■ **WHAT TO WORK ON**
Could you reproduce the entries exactly, omitting every picture?

============================================================

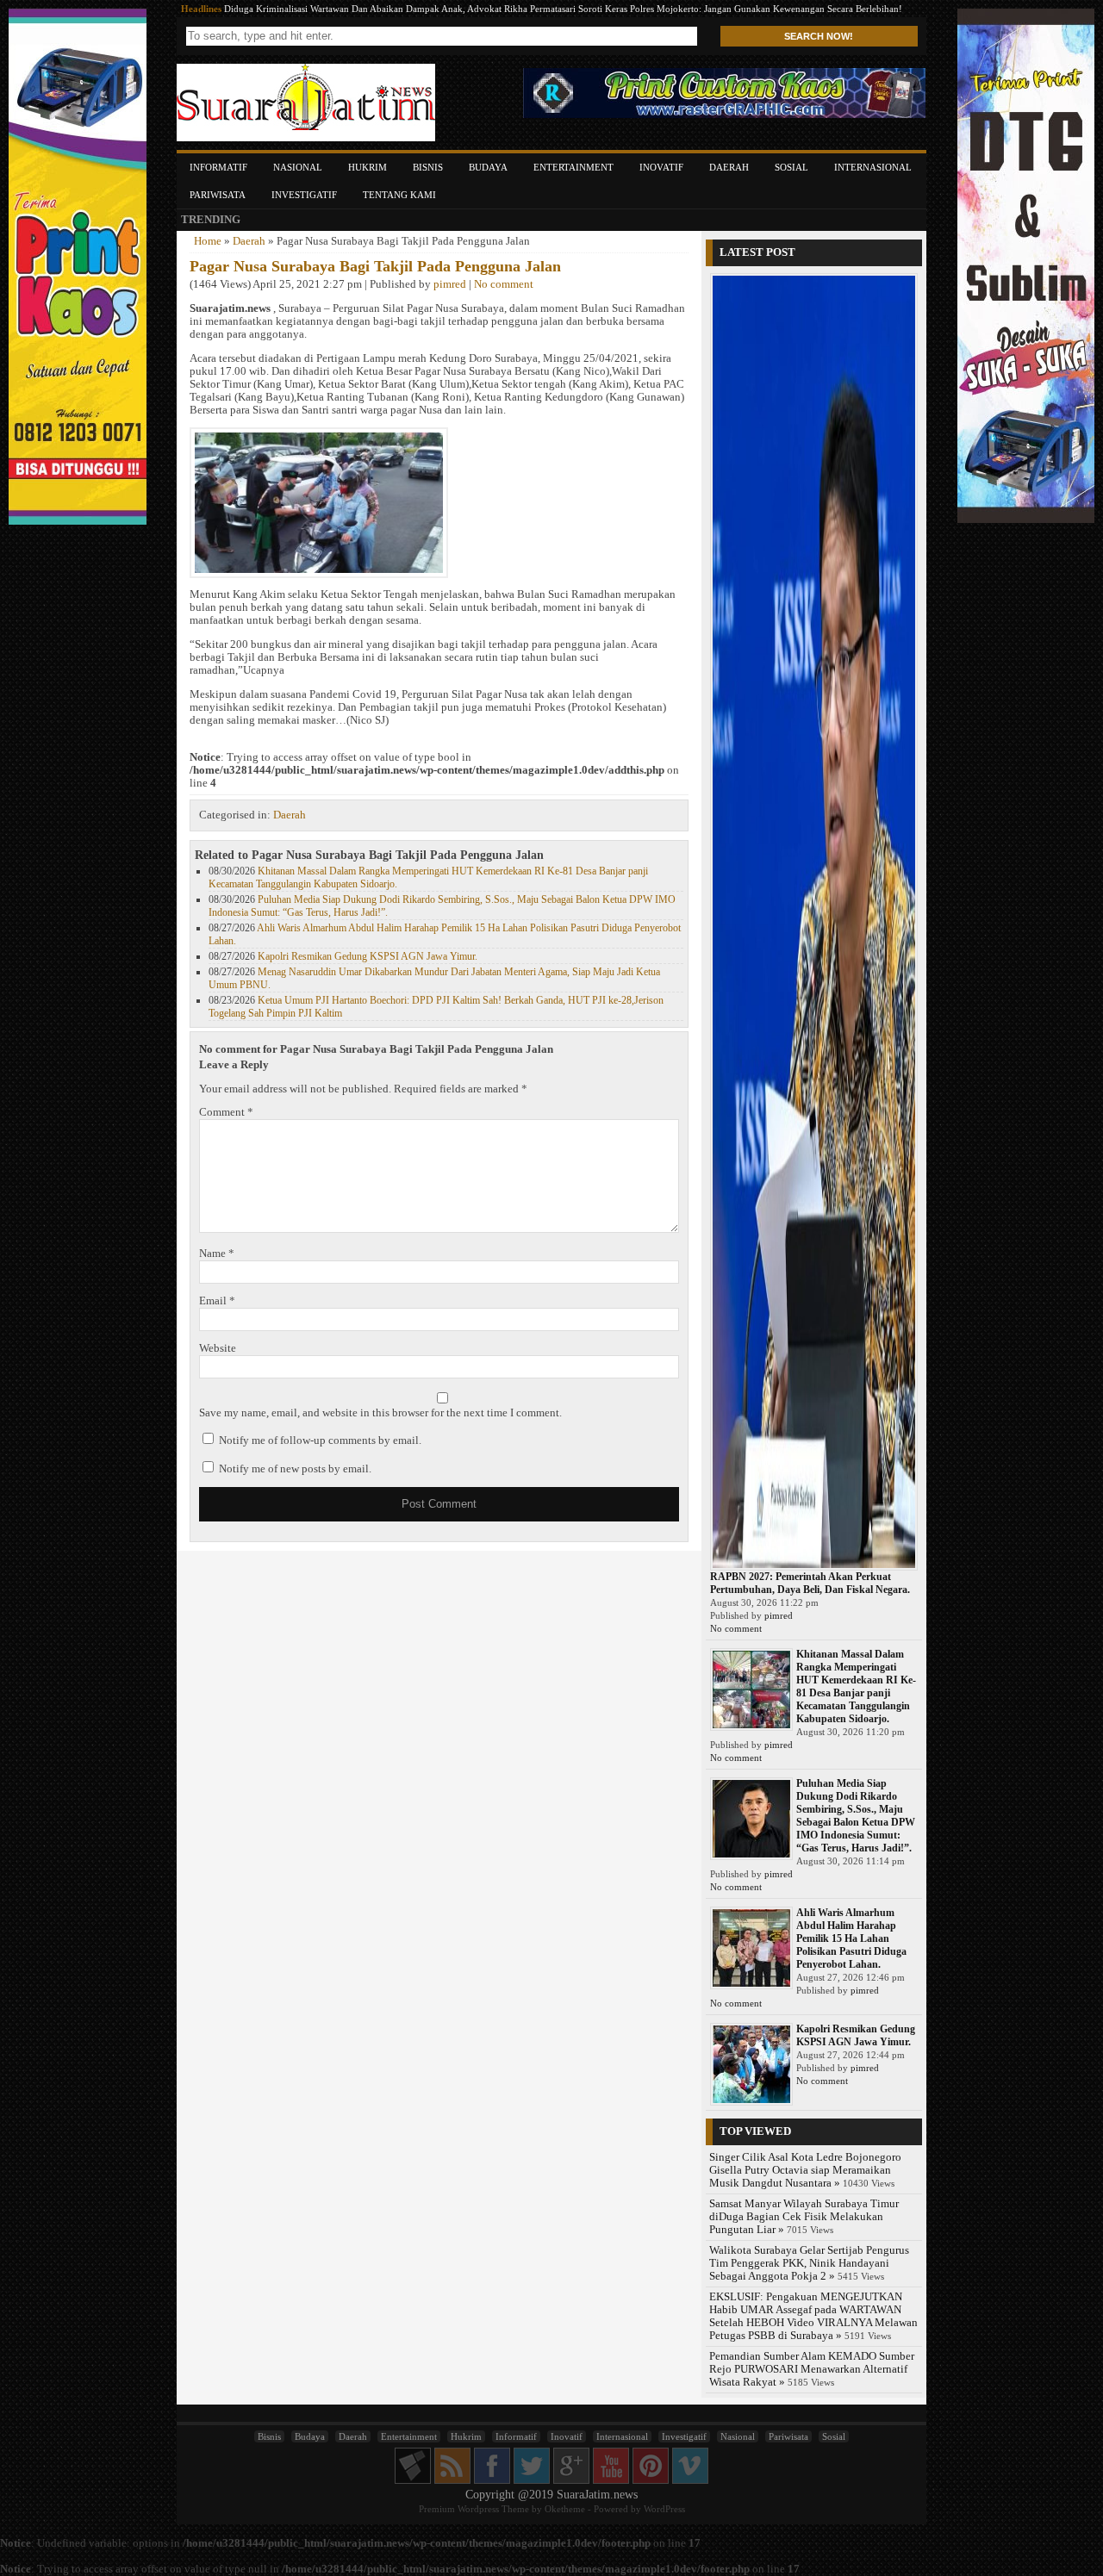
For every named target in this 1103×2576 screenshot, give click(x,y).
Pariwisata (218, 195)
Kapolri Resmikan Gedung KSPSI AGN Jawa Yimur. (367, 956)
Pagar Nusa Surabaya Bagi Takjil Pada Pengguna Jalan (375, 266)
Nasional (297, 167)
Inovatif (661, 167)
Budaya (488, 167)
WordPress (664, 2509)
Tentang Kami (399, 195)
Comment (226, 1112)
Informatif (218, 167)
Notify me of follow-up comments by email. (320, 1440)
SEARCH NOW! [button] (818, 36)
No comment (503, 284)
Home (207, 241)
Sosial (791, 167)
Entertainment (573, 167)
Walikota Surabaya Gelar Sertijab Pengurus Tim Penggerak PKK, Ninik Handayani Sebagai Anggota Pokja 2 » (809, 2263)
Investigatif (304, 195)
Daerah (729, 167)
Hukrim (367, 167)
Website (217, 1348)
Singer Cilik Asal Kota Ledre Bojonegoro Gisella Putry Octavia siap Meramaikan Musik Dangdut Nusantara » (805, 2170)
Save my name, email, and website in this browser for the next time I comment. (380, 1413)
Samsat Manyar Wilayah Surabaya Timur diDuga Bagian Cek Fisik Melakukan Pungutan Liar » (804, 2217)
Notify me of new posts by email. (295, 1469)
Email (217, 1301)
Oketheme (565, 2509)
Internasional (873, 167)
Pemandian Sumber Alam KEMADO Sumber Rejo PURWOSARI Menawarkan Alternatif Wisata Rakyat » (811, 2369)
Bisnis (428, 167)
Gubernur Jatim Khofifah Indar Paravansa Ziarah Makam (338, 9)
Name (216, 1254)
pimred (449, 284)
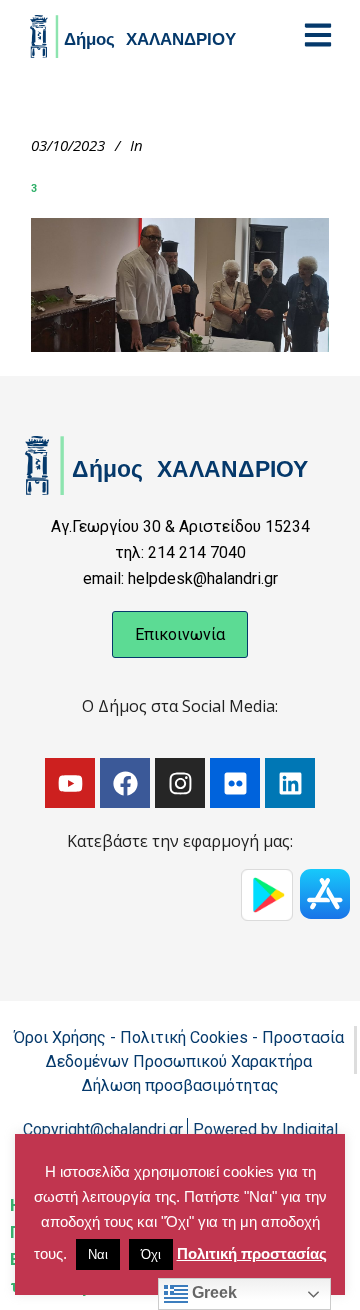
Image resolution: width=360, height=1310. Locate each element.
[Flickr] (235, 783)
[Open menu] (318, 35)
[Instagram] (180, 783)
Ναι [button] (98, 1254)
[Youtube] (70, 783)
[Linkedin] (290, 783)
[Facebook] (125, 783)
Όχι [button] (151, 1254)
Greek (212, 1292)
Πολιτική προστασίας (252, 1253)
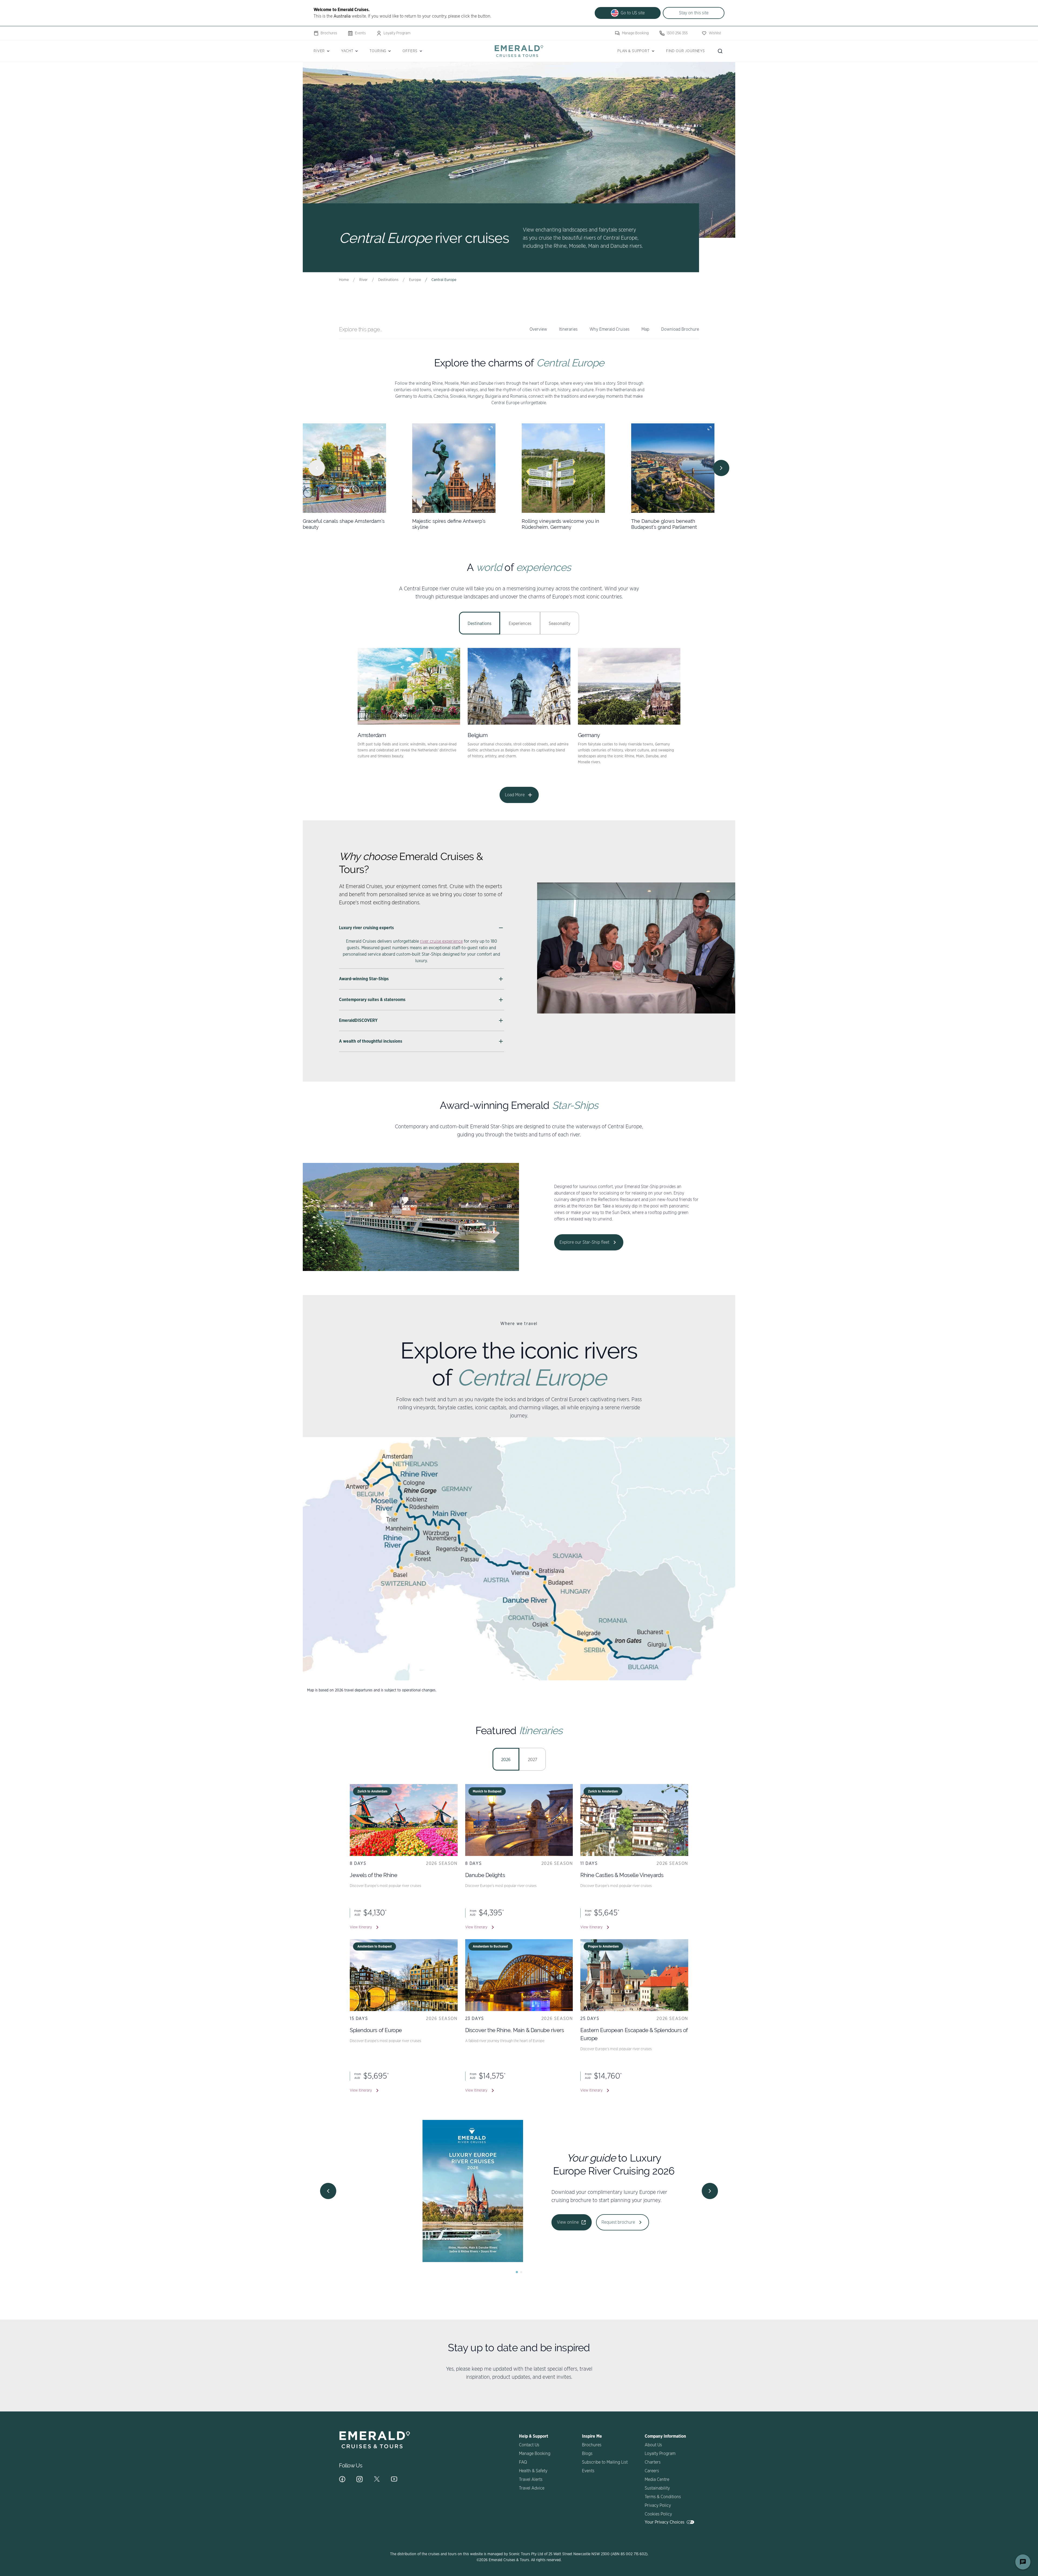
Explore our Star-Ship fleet (584, 1242)
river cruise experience (441, 941)
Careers (652, 2471)
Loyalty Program (397, 33)
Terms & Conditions (663, 2497)
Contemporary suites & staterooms (372, 1000)
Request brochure (589, 2222)
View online (539, 2222)
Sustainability (657, 2488)
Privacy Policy (658, 2505)
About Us (653, 2445)
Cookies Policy (658, 2514)
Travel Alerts (531, 2479)
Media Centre (657, 2479)
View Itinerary (361, 1927)
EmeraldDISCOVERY (358, 1020)
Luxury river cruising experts (366, 928)
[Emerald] (519, 51)
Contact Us (529, 2445)
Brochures (329, 33)
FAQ (523, 2462)
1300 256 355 (677, 33)
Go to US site (633, 13)
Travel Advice (531, 2488)
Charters (653, 2462)
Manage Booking (635, 33)
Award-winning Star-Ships (364, 979)
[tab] (479, 623)
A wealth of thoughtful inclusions (370, 1041)
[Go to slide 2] (521, 2272)
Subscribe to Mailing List (605, 2462)
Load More (515, 795)
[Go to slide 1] (517, 2272)
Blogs (587, 2453)
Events (360, 33)
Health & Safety (533, 2471)
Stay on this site (693, 13)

============================================================

■ **WRITTEN RESPONSE**
For every named target in this 1103×2576 screenshot, give click(x,y).
Pariwisata (218, 195)
Kapolri Resmikan Gedung KSPSI AGN Jawa Yimur. (367, 956)
Pagar Nusa Surabaya Bagi Takjil Pada Pengguna Jalan (375, 266)
Nasional (297, 167)
Inovatif (661, 167)
Budaya (488, 167)
WordPress (664, 2509)
Tentang Kami (399, 195)
Comment (226, 1112)
Informatif (218, 167)
Notify me of follow-up comments by email. (320, 1440)
SEARCH NOW! [button] (818, 36)
No comment (503, 284)
Home (207, 241)
Sosial (791, 167)
Entertainment (573, 167)
Walikota Surabaya Gelar Sertijab Pengurus Tim Penggerak PKK, Ninik Handayani Sebagai Anggota Pokja 2 » (809, 2263)
Investigatif (304, 195)
Daerah (729, 167)
Hukrim (367, 167)
Website (217, 1348)
Singer Cilik Asal Kota Ledre Bojonegoro Gisella Putry Octavia siap Meramaikan Musik Dangdut Nusantara » (805, 2170)
Save my name, email, and website in this browser for the next time I comment. (380, 1413)
Samsat Manyar Wilayah Surabaya Timur diDuga Bagian Cek Fisik Melakukan Pungutan Liar » (804, 2217)
Notify me of new posts by email. (295, 1469)
Email (217, 1301)
Oketheme (565, 2509)
Internasional (873, 167)
Pemandian Sumber Alam KEMADO Sumber Rejo PURWOSARI Menawarkan Alternatif Wisata Rakyat » (811, 2369)
Bisnis (428, 167)
Gubernur Jatim Khofifah Indar Paravansa Ziarah Makam (338, 9)
Name (216, 1254)
pimred (449, 284)
Image resolution: width=360, height=1310. Locate each element.
[Flickr] (235, 783)
[Open menu] (318, 35)
[Instagram] (180, 783)
Ναι [button] (98, 1254)
[Youtube] (70, 783)
[Linkedin] (290, 783)
[Facebook] (125, 783)
Όχι [button] (151, 1254)
Greek (212, 1292)
Πολιτική προστασίας (252, 1253)
Explore our Star-Ship fleet (584, 1242)
river cruise experience (441, 941)
Careers (652, 2471)
Loyalty Program (397, 33)
Terms & Conditions (663, 2497)
Contemporary suites & staterooms (372, 1000)
Request brochure (589, 2222)
View online (539, 2222)
Sustainability (657, 2488)
Privacy Policy (658, 2505)
About Us (653, 2445)
Cookies Policy (658, 2514)
Travel Alerts (531, 2479)
Media Centre (657, 2479)
View Itinerary (361, 1927)
EmeraldDISCOVERY (358, 1020)
Luxury river cruising experts (366, 928)
[Emerald] (519, 51)
Contact Us (529, 2445)
Brochures (329, 33)
FAQ (523, 2462)
1300 256 355 (677, 33)
Go to US site (633, 13)
Travel Advice (531, 2488)
Charters (653, 2462)
Manage Booking (635, 33)
Award-winning Star-Ships (364, 979)
[tab] (479, 623)
A wealth of thoughtful inclusions (370, 1041)
[Go to slide 2] (521, 2272)
Subscribe to Mailing List (605, 2462)
Load More (515, 795)
[Go to slide 1] (517, 2272)
Blogs (587, 2453)
Events (360, 33)
Health & Safety (533, 2471)
Stay on this site (693, 13)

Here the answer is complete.